▸ WRITTEN PROBLEM: Can you rewrite the entries below with every "Where should I click to" changed to "Which spot should I click to", keeping everything else the same?

Dataset entries
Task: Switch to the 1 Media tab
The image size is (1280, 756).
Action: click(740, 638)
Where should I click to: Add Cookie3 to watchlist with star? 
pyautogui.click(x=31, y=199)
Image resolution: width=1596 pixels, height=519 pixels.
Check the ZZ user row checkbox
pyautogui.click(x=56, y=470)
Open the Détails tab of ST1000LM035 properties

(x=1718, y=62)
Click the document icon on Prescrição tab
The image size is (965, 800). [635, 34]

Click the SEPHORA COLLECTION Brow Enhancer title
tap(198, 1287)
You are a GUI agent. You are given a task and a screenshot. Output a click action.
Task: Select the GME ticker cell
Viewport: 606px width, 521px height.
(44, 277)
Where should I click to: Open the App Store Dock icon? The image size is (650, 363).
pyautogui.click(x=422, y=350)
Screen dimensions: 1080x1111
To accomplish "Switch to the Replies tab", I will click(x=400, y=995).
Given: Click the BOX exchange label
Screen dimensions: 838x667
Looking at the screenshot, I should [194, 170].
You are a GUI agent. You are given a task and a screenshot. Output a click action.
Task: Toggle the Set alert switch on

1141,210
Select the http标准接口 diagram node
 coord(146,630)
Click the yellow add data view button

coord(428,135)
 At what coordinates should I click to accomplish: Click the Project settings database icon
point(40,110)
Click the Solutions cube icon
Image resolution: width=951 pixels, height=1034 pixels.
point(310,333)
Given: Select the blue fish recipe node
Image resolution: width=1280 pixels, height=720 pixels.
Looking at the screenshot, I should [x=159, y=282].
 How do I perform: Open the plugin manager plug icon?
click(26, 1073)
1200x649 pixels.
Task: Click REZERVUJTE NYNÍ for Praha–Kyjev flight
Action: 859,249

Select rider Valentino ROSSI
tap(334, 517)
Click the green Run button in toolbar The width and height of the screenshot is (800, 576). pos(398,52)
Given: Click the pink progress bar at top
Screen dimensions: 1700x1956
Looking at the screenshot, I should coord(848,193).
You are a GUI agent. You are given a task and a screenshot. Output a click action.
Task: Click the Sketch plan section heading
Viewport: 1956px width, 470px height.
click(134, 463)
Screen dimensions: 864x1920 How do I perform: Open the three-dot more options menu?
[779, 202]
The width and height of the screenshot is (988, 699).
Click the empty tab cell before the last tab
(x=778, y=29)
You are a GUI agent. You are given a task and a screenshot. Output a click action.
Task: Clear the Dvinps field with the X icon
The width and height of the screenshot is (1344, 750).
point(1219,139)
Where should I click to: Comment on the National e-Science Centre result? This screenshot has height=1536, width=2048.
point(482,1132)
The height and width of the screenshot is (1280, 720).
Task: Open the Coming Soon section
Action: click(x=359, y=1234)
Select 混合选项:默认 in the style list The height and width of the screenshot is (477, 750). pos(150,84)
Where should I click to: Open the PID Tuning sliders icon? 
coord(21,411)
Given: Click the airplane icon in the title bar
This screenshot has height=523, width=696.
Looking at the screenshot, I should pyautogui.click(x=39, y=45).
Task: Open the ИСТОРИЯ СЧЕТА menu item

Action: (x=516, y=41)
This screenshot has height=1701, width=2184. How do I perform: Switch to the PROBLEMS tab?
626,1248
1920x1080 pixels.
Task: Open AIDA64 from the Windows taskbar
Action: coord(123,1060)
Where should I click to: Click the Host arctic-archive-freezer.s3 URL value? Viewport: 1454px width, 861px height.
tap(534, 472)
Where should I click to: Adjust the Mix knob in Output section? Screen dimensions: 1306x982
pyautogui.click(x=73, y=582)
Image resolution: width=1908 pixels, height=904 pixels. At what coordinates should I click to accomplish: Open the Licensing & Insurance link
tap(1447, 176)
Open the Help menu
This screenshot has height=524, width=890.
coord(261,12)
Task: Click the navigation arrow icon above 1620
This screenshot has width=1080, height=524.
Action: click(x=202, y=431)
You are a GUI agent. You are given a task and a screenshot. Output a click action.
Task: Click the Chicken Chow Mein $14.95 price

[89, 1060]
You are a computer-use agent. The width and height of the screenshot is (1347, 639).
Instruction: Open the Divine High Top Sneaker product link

▸ WRITTEN ANSWER:
Task: Switch to the 1 Media tab
The image size is (1280, 756).
Action: click(740, 638)
Which spot should I click to: Add Cookie3 to watchlist with star? 
pyautogui.click(x=31, y=199)
Image resolution: width=1596 pixels, height=519 pixels.
Check the ZZ user row checkbox
pyautogui.click(x=56, y=470)
Open the Détails tab of ST1000LM035 properties

(x=1718, y=62)
Click the document icon on Prescrição tab
The image size is (965, 800). [635, 34]

Click the SEPHORA COLLECTION Brow Enhancer title
tap(198, 1287)
You are a GUI agent. You are given a task and a screenshot. Output a click action.
Task: Select the GME ticker cell
Viewport: 606px width, 521px height.
(44, 277)
Which spot should I click to: Open the App Store Dock icon? The image size is (650, 363).
pyautogui.click(x=422, y=350)
Screen dimensions: 1080x1111
To accomplish "Switch to the Replies tab", I will click(x=400, y=995).
Given: Click the BOX exchange label
Screen dimensions: 838x667
Looking at the screenshot, I should [194, 170].
You are a GUI agent. You are given a task and a screenshot. Output a click action.
Task: Toggle the Set alert switch on

1141,210
Select the http标准接口 diagram node
 coord(146,630)
Click the yellow add data view button

coord(428,135)
 At what coordinates should I click to accomplish: Click the Project settings database icon
point(40,110)
Click the Solutions cube icon
Image resolution: width=951 pixels, height=1034 pixels.
point(310,333)
Given: Select the blue fish recipe node
Image resolution: width=1280 pixels, height=720 pixels.
Looking at the screenshot, I should [x=159, y=282].
 How do I perform: Open the plugin manager plug icon?
click(26, 1073)
1200x649 pixels.
Task: Click REZERVUJTE NYNÍ for Praha–Kyjev flight
Action: 859,249

Select rider Valentino ROSSI
tap(334, 517)
Click the green Run button in toolbar The width and height of the screenshot is (800, 576). pos(398,52)
Given: Click the pink progress bar at top
Screen dimensions: 1700x1956
Looking at the screenshot, I should coord(848,193).
You are a GUI agent. You are given a task and a screenshot. Output a click action.
Task: Click the Sketch plan section heading
Viewport: 1956px width, 470px height.
click(134, 463)
Screen dimensions: 864x1920 How do I perform: Open the three-dot more options menu?
[779, 202]
The width and height of the screenshot is (988, 699).
Click the empty tab cell before the last tab
(x=778, y=29)
You are a GUI agent. You are given a task and a screenshot. Output a click action.
Task: Clear the Dvinps field with the X icon
The width and height of the screenshot is (1344, 750).
point(1219,139)
Which spot should I click to: Comment on the National e-Science Centre result? This screenshot has height=1536, width=2048.
point(482,1132)
The height and width of the screenshot is (1280, 720).
Task: Open the Coming Soon section
Action: click(x=359, y=1234)
Select 混合选项:默认 in the style list The height and width of the screenshot is (477, 750). pos(150,84)
Which spot should I click to: Open the PID Tuning sliders icon? 
coord(21,411)
Given: Click the airplane icon in the title bar
This screenshot has height=523, width=696.
Looking at the screenshot, I should pyautogui.click(x=39, y=45).
Task: Open the ИСТОРИЯ СЧЕТА menu item

Action: (x=516, y=41)
This screenshot has height=1701, width=2184. How do I perform: Switch to the PROBLEMS tab?
626,1248
1920x1080 pixels.
Task: Open AIDA64 from the Windows taskbar
Action: coord(123,1060)
Which spot should I click to: Click the Host arctic-archive-freezer.s3 URL value? Viewport: 1454px width, 861px height.
tap(534, 472)
Which spot should I click to: Adjust the Mix knob in Output section? Screen dimensions: 1306x982
pyautogui.click(x=73, y=582)
Image resolution: width=1908 pixels, height=904 pixels. At what coordinates should I click to accomplish: Open the Licensing & Insurance link
tap(1447, 176)
Open the Help menu
This screenshot has height=524, width=890.
coord(261,12)
Task: Click the navigation arrow icon above 1620
This screenshot has width=1080, height=524.
Action: click(x=202, y=431)
You are a GUI agent. You are given a task and a screenshot. Output a click action.
Task: Click the Chicken Chow Mein $14.95 price

[89, 1060]
You are a computer-use agent. The width and height of the screenshot is (1347, 639).
Instruction: Open the Divine High Top Sneaker product link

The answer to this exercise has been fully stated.